Twenty-four hours later, the difference was night-and-day: thanks to a series of thunderstorms, triggered in part by the government's arsenal of rainmaking rockets, the following days were dramatically better, like a nice day in New York.

And then, on Monday, following a gasp of fresh air over the weekend, and what some thought was the last of the pollution, Beijing breathed through one of its worst pollution days yet.
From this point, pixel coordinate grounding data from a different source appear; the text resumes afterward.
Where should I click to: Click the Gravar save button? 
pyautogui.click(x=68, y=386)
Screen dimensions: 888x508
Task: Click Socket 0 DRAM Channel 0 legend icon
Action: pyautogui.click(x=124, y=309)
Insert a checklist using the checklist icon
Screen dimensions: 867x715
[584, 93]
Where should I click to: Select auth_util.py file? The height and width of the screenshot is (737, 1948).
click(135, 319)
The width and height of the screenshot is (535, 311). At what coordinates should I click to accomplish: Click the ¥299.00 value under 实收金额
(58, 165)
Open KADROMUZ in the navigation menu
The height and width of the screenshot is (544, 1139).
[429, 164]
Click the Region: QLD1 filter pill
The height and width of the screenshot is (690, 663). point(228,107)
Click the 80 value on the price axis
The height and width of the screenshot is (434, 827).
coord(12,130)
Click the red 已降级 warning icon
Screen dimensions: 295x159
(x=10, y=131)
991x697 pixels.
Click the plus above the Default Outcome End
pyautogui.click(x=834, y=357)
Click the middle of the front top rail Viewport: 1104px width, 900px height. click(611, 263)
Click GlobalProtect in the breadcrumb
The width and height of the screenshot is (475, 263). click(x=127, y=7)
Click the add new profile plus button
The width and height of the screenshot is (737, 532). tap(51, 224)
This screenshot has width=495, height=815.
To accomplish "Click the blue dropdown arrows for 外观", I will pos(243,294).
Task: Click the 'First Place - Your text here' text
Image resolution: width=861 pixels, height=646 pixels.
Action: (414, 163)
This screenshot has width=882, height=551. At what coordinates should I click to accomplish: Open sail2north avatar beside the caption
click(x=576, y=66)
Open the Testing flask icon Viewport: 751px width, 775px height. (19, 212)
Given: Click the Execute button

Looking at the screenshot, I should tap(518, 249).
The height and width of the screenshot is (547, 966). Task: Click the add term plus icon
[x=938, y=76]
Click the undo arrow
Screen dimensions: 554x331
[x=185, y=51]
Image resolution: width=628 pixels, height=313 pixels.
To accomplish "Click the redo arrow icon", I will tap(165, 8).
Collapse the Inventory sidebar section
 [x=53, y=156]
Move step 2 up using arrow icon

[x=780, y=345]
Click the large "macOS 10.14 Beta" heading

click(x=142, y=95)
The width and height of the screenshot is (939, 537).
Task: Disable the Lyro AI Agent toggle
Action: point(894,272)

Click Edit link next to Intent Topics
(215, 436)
From the Olympic Green, the city was covered in a veil of white, making it, and even the Bird's Nest stadium, practically vanish.

The vast disparity in pollution levels despite serious efforts to control them says as much about Beijing's general grasp on the country's environmental problems as it does about its last-ditch attempt to banish those problems for the months of the Olympics and Paralympics.

To be sure, the city has made great strides in reducing sources of pollution, from phasing out high emission vehicles to transitioning from coal-fired to electric heat to deploying a fleet of clean natural gas buses. It's also succeeded in getting cars off the roads in the world's grandest anti-pollution experiment, thereby reducing emissions in the city by 20 percent, the government says. To clean up the city for the Olympics, it says it has spent $17.6 billion.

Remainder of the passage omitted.